• Work to complete
Show the lines below where "empty" occurs.

• Provided records
---

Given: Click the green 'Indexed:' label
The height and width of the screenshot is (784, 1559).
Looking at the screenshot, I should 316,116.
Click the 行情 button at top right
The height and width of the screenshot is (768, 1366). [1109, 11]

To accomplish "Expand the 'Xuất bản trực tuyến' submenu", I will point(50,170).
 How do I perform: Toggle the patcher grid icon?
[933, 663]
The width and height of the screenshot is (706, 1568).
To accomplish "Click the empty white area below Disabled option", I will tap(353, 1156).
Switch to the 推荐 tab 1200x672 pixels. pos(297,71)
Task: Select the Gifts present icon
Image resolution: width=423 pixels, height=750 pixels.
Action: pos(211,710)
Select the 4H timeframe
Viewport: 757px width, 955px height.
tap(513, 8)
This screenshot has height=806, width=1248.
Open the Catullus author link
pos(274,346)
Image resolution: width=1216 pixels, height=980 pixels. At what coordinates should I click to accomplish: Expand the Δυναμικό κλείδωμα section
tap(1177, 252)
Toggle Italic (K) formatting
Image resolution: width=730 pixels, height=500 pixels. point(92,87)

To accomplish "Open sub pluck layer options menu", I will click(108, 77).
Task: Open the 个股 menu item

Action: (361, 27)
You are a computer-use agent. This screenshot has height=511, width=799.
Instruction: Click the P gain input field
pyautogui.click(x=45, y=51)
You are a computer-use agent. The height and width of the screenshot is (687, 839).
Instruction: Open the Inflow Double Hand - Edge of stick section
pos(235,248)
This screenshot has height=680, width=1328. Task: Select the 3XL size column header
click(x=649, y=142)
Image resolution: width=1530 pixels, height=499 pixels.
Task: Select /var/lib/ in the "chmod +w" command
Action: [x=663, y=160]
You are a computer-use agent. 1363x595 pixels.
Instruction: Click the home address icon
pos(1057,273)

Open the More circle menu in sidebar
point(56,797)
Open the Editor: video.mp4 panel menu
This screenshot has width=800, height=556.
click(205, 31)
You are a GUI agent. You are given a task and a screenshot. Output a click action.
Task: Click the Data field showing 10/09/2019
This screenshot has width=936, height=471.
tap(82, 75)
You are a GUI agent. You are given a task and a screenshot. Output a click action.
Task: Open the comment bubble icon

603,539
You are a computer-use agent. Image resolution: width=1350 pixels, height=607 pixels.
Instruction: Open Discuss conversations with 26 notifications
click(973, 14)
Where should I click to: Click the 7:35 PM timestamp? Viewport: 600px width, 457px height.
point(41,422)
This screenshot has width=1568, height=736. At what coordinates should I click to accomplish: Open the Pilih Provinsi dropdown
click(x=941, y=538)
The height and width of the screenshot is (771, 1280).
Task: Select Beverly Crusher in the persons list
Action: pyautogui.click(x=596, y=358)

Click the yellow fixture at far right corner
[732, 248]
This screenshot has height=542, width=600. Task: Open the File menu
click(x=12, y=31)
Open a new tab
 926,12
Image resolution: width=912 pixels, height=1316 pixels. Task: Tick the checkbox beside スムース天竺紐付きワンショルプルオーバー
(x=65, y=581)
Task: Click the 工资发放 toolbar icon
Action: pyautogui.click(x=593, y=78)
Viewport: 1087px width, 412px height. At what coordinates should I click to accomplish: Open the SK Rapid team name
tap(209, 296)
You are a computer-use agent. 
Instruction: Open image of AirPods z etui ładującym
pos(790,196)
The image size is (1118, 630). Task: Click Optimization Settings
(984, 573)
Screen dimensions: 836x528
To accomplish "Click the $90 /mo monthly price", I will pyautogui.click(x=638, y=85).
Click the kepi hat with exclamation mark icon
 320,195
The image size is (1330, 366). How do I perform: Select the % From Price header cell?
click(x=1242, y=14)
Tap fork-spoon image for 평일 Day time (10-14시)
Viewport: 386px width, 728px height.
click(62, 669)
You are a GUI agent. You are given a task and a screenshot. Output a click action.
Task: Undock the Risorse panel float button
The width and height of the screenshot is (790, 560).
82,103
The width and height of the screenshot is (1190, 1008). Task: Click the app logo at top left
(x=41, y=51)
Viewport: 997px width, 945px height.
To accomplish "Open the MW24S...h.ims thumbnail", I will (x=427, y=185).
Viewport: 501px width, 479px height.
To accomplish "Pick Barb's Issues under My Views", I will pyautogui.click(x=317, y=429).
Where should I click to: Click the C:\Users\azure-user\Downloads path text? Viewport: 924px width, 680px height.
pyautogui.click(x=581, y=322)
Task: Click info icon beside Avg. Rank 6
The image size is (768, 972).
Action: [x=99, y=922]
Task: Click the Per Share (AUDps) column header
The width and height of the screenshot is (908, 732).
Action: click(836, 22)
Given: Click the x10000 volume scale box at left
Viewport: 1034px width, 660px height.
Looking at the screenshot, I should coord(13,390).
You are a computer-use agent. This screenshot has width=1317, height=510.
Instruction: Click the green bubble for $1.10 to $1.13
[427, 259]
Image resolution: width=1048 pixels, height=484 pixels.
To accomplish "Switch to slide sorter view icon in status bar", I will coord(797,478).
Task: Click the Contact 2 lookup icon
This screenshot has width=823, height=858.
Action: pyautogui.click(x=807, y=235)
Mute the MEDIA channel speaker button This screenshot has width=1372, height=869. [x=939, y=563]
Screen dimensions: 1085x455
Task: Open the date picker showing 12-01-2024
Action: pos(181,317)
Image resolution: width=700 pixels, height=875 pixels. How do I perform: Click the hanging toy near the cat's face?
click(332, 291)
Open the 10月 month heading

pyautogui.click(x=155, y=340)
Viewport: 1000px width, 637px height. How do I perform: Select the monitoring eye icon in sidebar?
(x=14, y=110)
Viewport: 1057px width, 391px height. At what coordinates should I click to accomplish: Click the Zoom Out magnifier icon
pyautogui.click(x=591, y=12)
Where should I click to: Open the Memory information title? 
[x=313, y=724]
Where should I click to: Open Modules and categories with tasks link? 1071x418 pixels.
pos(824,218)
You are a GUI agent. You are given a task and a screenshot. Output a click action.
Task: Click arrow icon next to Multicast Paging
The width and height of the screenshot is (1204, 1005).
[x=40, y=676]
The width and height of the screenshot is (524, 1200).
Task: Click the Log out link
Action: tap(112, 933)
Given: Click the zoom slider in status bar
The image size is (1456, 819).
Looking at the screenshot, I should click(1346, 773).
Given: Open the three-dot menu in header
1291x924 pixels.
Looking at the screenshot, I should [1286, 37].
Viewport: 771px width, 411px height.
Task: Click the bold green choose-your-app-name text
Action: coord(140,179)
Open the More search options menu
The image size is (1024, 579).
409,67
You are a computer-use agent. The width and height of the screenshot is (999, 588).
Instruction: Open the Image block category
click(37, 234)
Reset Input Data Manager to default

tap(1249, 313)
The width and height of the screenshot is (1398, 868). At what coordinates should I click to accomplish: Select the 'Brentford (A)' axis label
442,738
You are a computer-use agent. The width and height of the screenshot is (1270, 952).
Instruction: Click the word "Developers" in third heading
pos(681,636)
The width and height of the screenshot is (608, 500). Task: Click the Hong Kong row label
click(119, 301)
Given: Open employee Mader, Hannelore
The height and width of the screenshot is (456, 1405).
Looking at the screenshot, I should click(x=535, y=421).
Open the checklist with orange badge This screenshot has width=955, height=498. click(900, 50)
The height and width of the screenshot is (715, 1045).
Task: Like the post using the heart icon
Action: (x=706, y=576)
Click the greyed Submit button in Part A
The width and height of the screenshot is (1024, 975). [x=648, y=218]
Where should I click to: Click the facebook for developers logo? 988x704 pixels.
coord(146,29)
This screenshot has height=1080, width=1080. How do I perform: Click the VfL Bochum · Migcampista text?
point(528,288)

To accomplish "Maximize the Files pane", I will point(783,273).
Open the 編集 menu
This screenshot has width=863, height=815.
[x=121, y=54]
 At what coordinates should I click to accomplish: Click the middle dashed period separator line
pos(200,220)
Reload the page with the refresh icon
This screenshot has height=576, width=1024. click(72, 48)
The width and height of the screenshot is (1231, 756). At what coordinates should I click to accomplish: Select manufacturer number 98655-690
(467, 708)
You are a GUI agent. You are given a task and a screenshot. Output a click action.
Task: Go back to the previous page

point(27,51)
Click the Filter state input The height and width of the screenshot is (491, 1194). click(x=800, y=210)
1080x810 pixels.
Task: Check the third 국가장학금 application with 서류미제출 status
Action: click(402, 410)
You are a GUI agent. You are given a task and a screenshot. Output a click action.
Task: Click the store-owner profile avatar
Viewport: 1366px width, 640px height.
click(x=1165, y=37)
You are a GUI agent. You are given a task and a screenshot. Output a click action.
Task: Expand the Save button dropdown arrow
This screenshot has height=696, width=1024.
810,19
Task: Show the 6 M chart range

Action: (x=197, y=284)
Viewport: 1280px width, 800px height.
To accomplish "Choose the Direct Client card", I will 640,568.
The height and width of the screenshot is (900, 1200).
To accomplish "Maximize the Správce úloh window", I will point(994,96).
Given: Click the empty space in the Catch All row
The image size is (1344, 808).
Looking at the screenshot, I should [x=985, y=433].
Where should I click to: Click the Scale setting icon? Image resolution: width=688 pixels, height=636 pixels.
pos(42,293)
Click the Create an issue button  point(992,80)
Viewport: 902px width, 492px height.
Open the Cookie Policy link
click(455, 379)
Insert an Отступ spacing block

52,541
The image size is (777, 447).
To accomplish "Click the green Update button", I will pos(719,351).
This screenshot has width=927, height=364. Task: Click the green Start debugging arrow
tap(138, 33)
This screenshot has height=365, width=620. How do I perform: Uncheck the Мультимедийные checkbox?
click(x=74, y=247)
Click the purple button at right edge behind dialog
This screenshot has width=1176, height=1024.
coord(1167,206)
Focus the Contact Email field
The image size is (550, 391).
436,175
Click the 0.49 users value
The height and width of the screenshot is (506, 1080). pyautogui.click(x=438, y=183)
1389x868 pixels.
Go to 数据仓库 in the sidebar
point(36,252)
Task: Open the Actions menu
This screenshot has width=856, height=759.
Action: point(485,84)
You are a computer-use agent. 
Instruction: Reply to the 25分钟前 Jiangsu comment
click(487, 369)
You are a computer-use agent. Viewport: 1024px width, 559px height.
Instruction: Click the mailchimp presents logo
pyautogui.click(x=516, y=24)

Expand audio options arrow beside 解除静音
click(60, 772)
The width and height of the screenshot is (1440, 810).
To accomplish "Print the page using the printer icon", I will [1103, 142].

---

• Completed exercise
To accomplish "Click the empty white area below Disabled option", I will tap(353, 1156).
Given: Click the empty space in the Catch All row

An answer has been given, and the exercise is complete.